Il faut voir dans la dualité des sexes une des innombrables formes que revêtent les principes contraires pour se faire opposition.

Les individus se lient les uns aux autres dans la suite des temps par la naissance et la reproduction. Il n’est donc pas un seul des êtres organisés qui, dans chacune des espèces qui couvrent la surface de la terre, ne se rattache à tous ceux qui l’ont précédé, à tous ceux qui le suivront. On peut se représenter chacune de ces espèces comme une chaîne dont les anneaux se déroulent dans la série des temps, en même temps que sa trame s’étend dans l’espace. Puis, en outre, il faut aussi, en raison de la différence des sexes, se représenter chacun des anneaux de cette chaîne comme double, c’est-à-dire comme formé de deux anneaux, qui se rattachent tous deux, par le haut et le bas, aux mêmes anneaux, mais dont chacun est la répétition symétriquement exacte de celui qui lui est opposé.

IV.

Outre cette opposition des sexes, il s’en trouve encore une autre non moins remarquable dans la nature organisée. Celle-ci a lieu entre le règne végétal et le règne animal. Le végétal, avons-nous dit, s’assimile l’azote de l’air atmosphérique qu’il respire, puis il exhale l’oxigène ; l’animal fait tout le contraire.

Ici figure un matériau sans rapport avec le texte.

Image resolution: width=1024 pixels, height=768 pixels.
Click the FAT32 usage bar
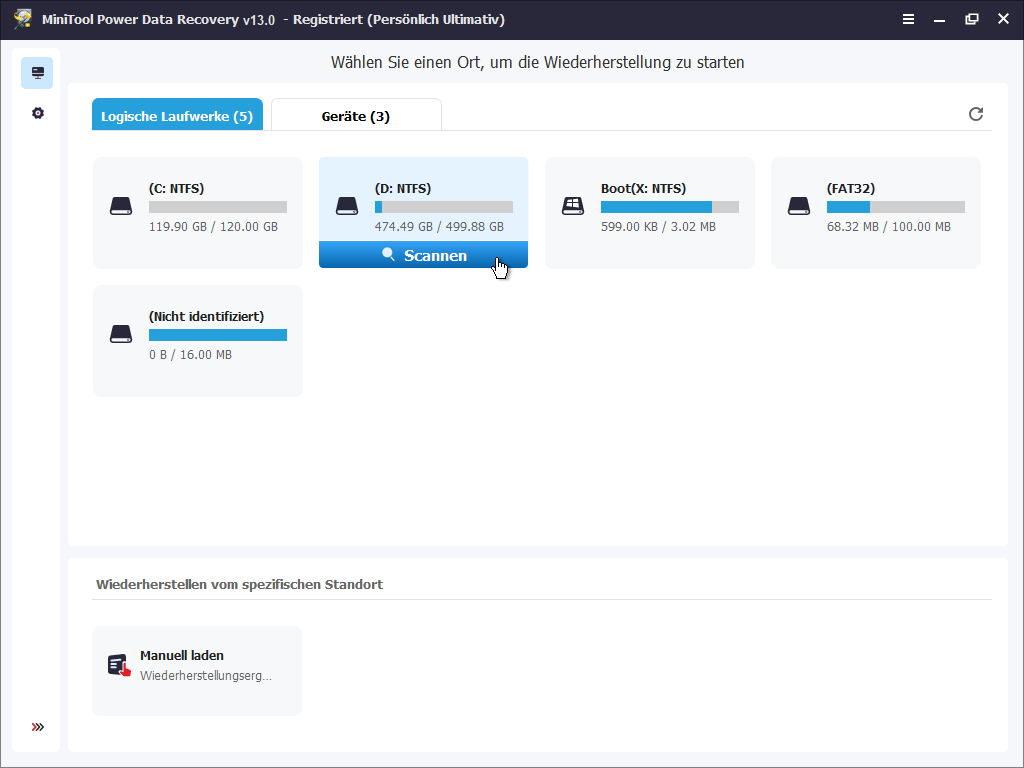896,207
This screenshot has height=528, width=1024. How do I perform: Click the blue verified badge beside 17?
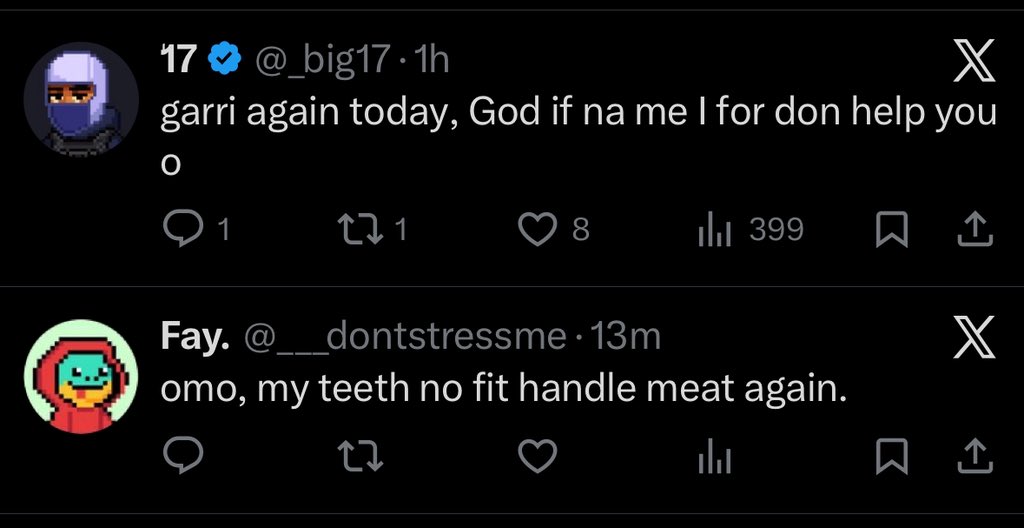click(222, 62)
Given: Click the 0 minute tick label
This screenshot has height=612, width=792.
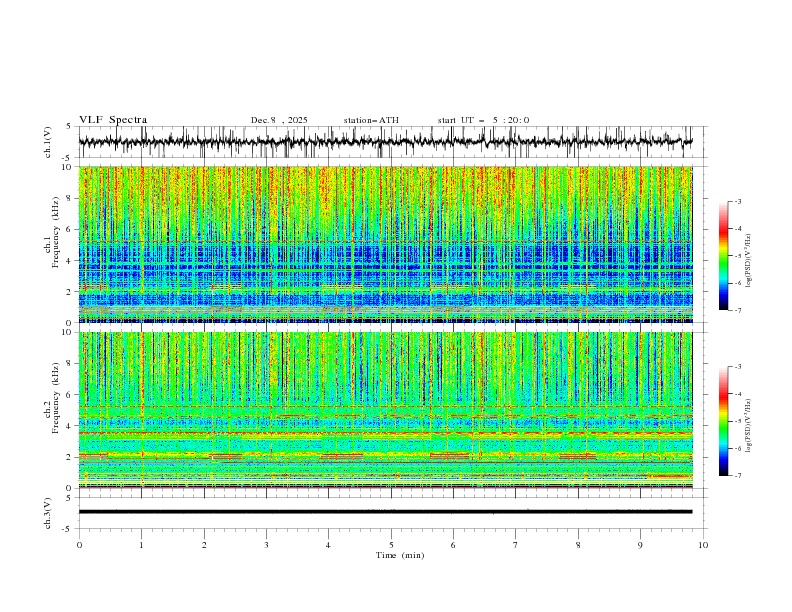Looking at the screenshot, I should [x=79, y=545].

Or, cette opposition radicale n’est, pour la philosophie de la nature, qu’une sorte de germe dont elle fait sortir une multitude d’autres oppositions, et de telle sorte, qu’elle arrive à nous faire apercevoir dans tout ce qui est organe, ou fonction dans la plante, le contraire d’un autre organe, d’une autre fonction dans l’animal ; elle opère de même ensuite pour l’animal à l’égard de la plante. Ces oppositions sont assez analogues à celles que le grand Haller exprimait d’une façon pittoresque, en disant que la plante avait son estomac dans ses racines, et l’animal, ses racines dans son estomac.